#### WORK TO COMPLETE:
Skip the images; return every entry exactly.

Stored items
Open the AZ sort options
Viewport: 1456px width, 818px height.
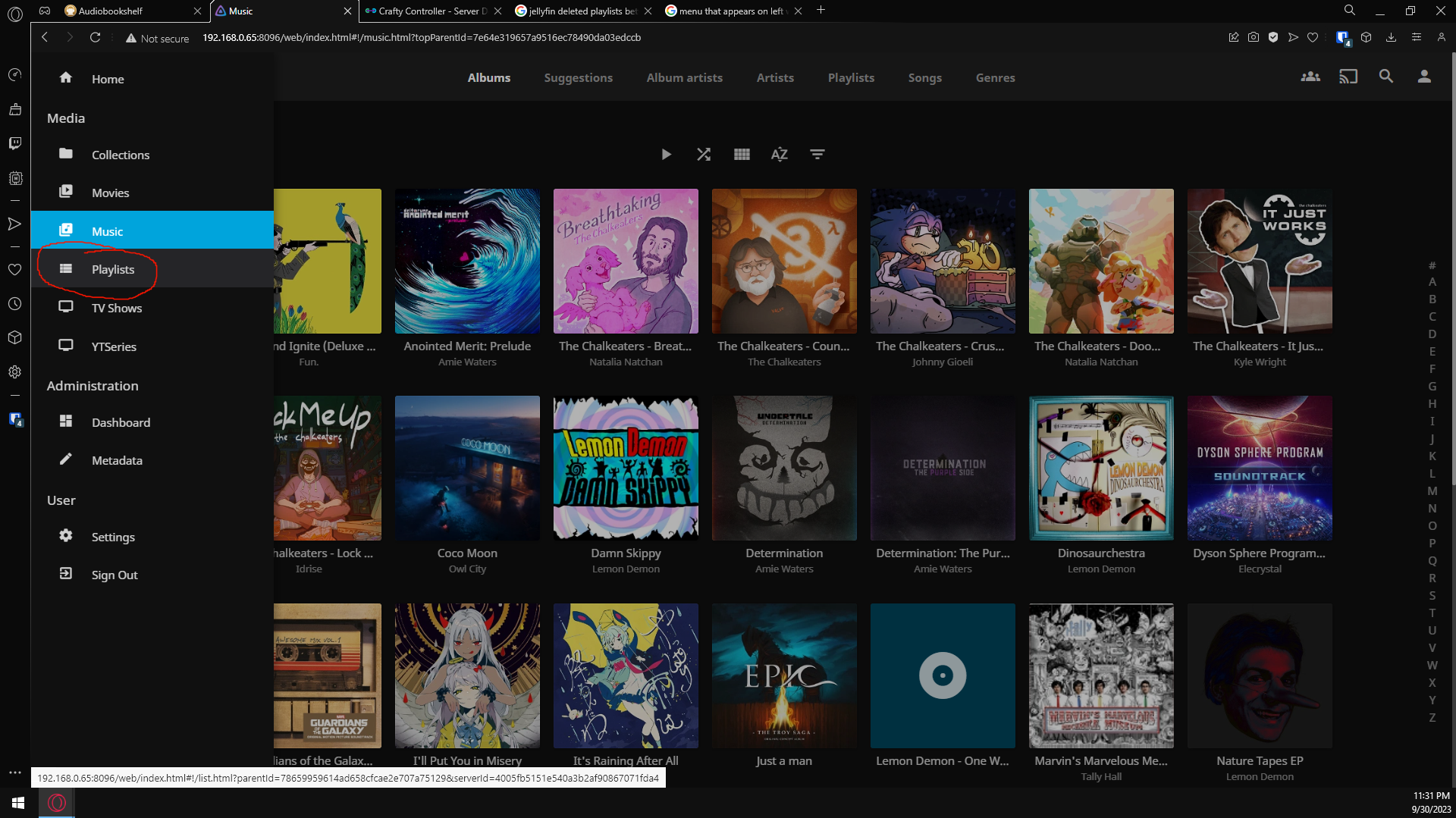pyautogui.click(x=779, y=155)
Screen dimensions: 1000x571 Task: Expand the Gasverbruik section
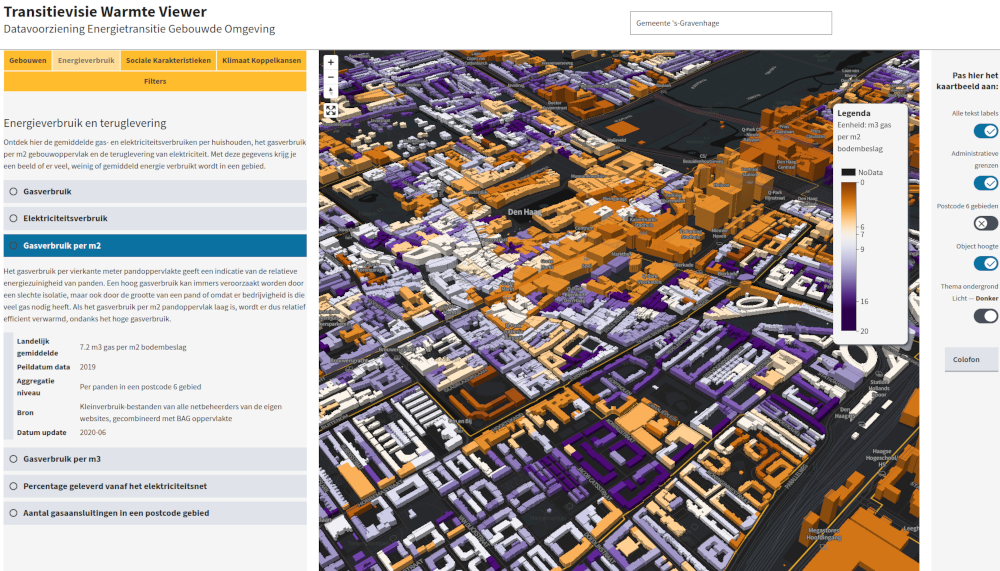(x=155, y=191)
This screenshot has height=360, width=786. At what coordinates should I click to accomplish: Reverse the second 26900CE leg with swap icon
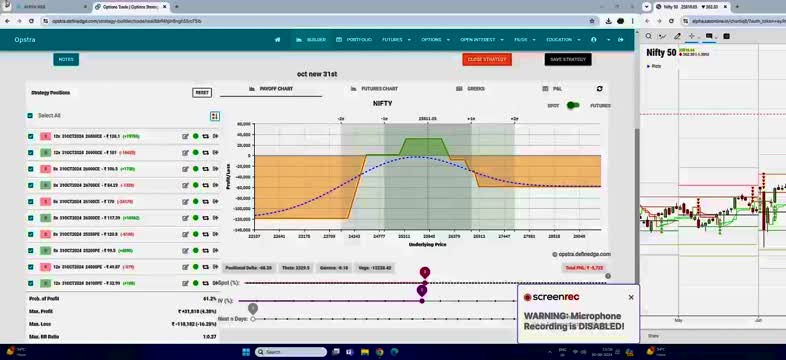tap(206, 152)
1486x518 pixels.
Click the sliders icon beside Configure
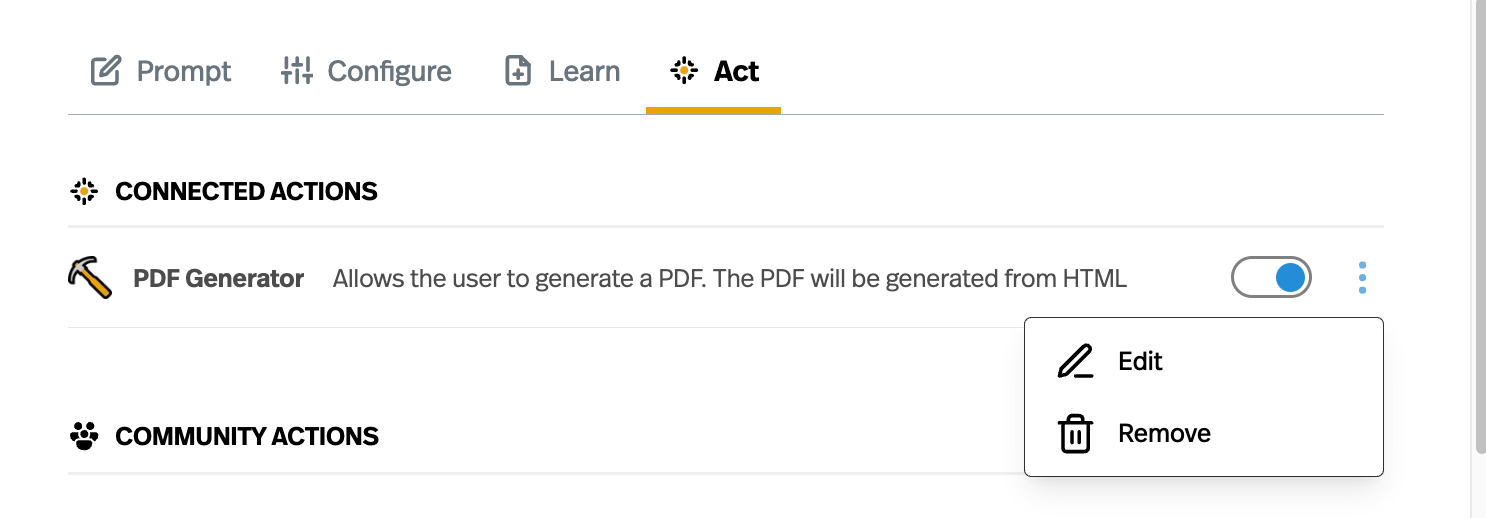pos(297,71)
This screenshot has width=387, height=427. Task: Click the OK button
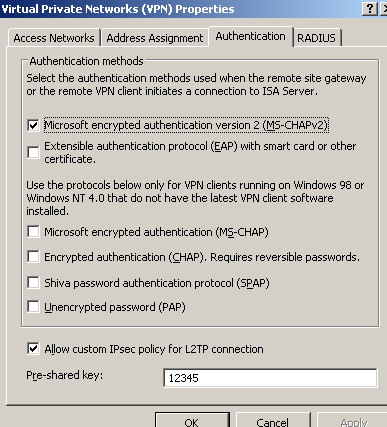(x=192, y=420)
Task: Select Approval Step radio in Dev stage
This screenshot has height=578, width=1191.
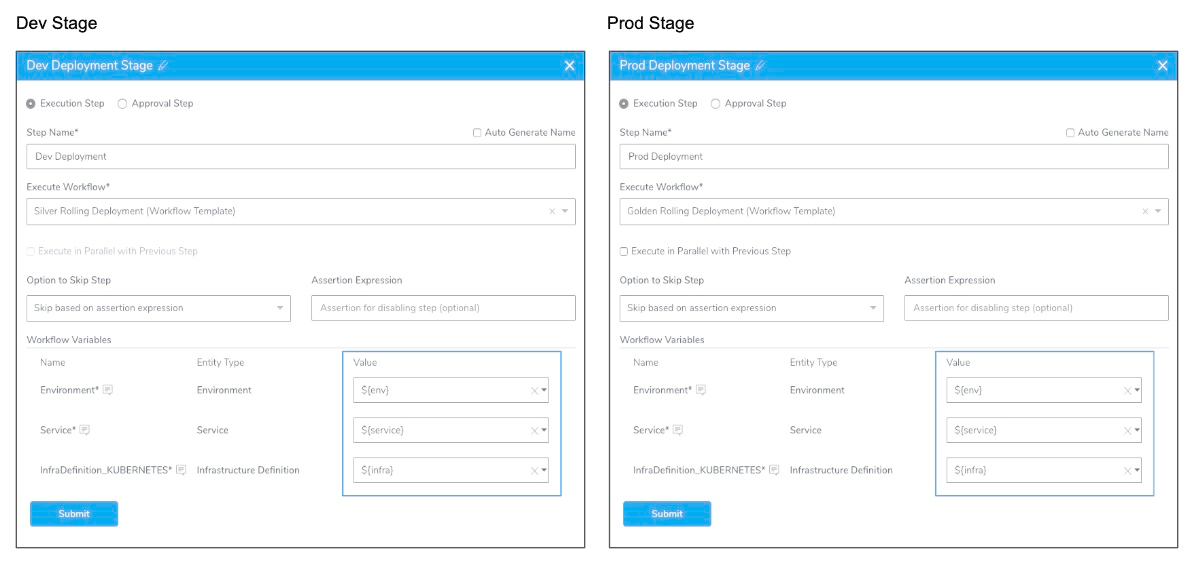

#### RESULT OF THE TASK:
Open the AZ sort options
Viewport: 1456px width, 818px height.
pyautogui.click(x=779, y=155)
Screen dimensions: 1000x571 Task: Expand the Gasverbruik section
(x=155, y=191)
This screenshot has height=360, width=786. At what coordinates should I click to accomplish: Reverse the second 26900CE leg with swap icon
tap(206, 152)
1486x518 pixels.
Click the sliders icon beside Configure
pos(297,71)
This screenshot has width=387, height=427. Task: Click the OK button
(x=192, y=420)
Task: Select Approval Step radio in Dev stage
This screenshot has height=578, width=1191.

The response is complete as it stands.